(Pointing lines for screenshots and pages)
***

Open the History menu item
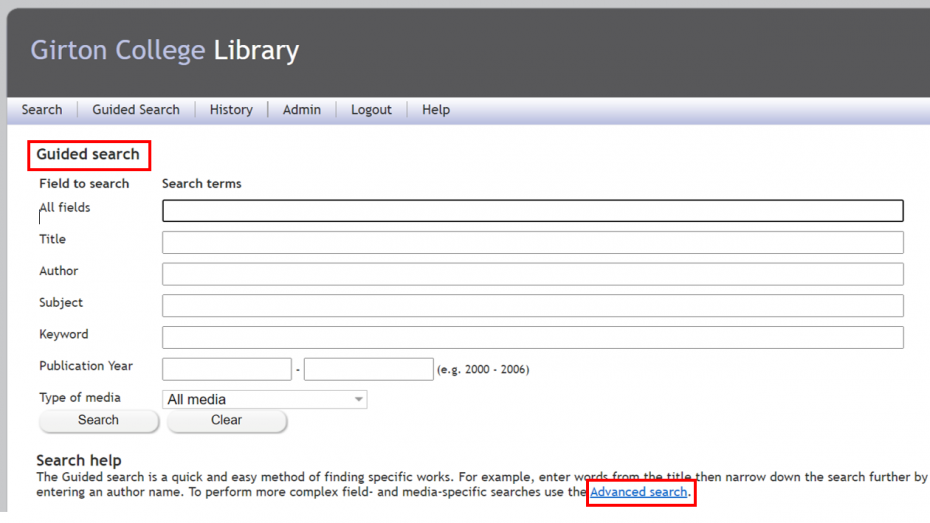930x523 pixels. pyautogui.click(x=231, y=110)
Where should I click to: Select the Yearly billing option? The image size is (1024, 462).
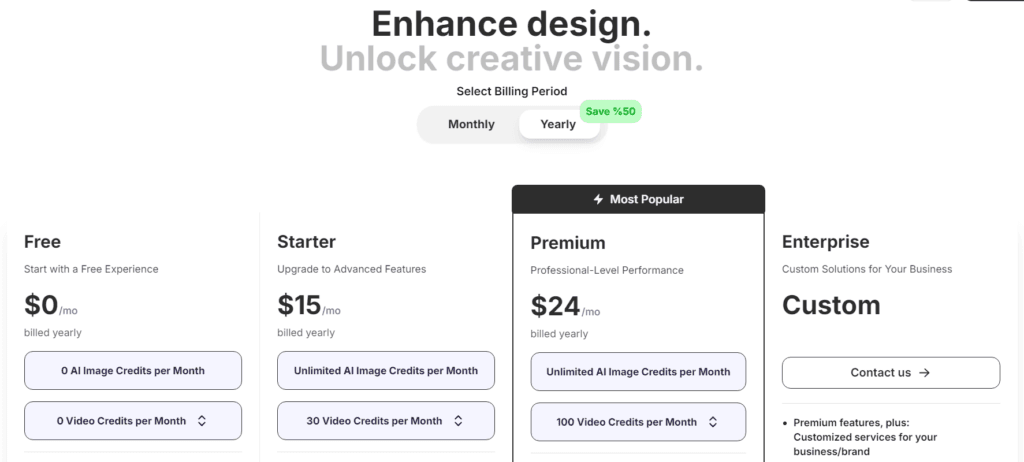tap(558, 124)
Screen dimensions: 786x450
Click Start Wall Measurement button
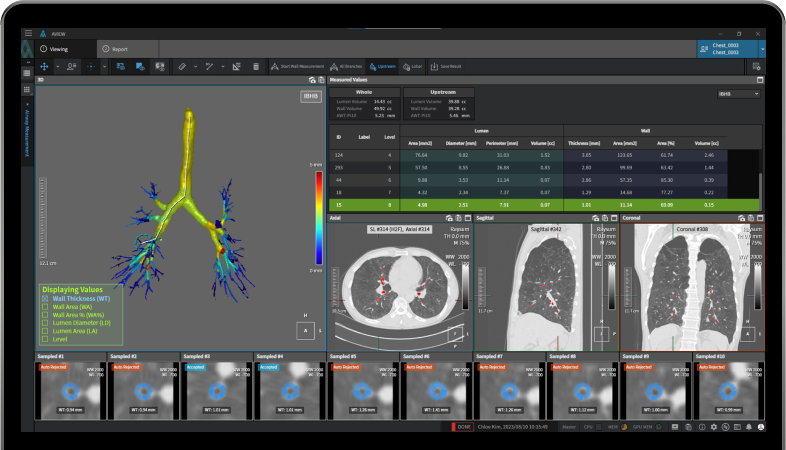coord(298,66)
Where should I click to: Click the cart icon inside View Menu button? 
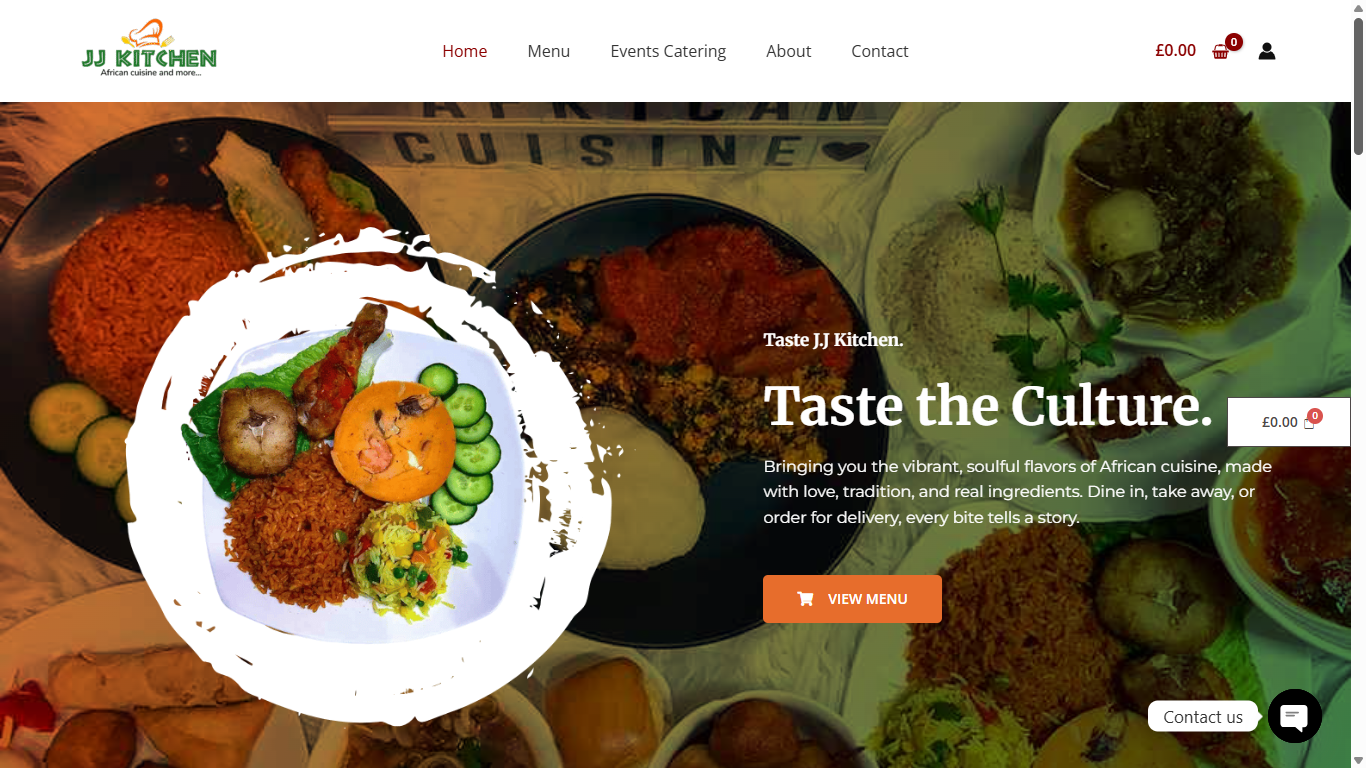pos(805,599)
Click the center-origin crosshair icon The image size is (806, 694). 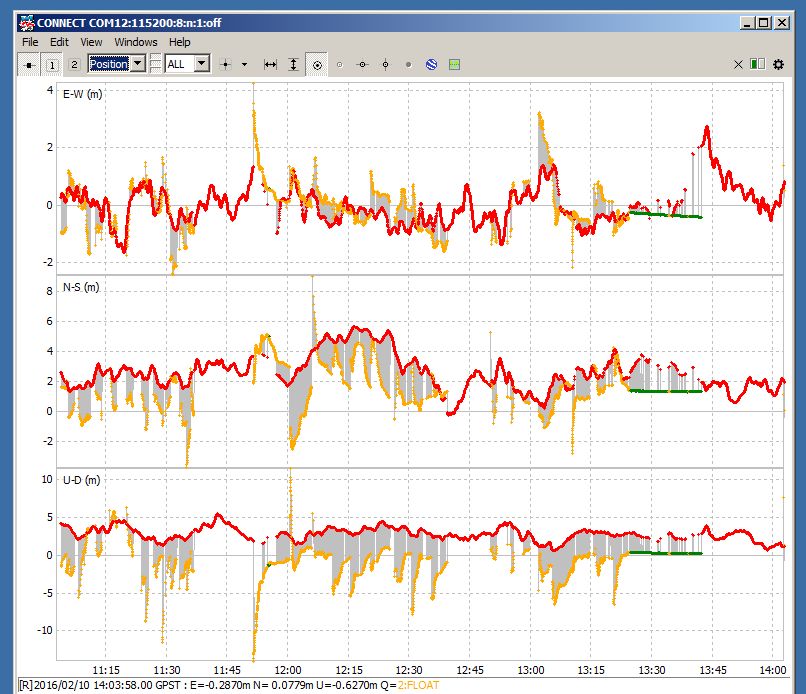pos(226,65)
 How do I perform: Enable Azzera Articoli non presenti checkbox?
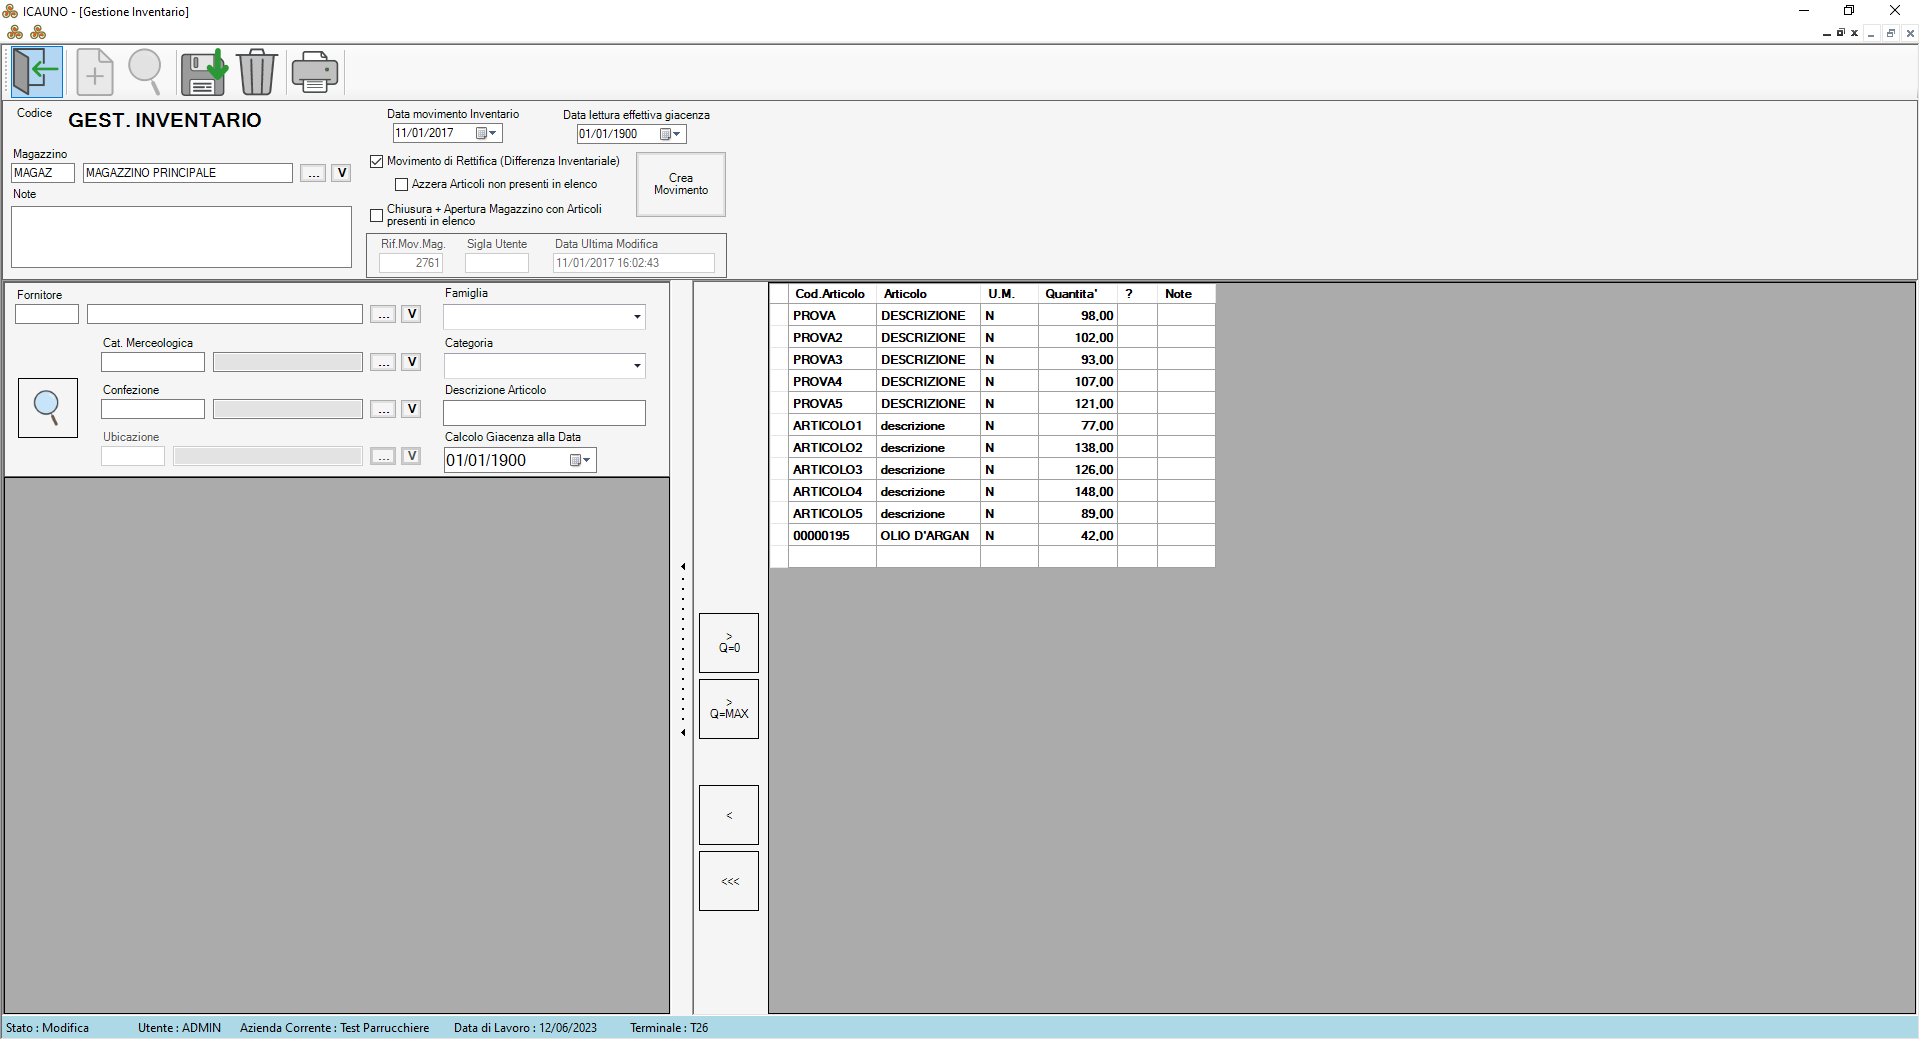tap(402, 185)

***

### INSTRUCTION
Can you copy out the lines word for word, starting at the line that contains "How do I perform: Enable" and ending at the last line, with the pictures left out?

### REPLY
 How do I perform: Enable Azzera Articoli non presenti checkbox?
tap(402, 185)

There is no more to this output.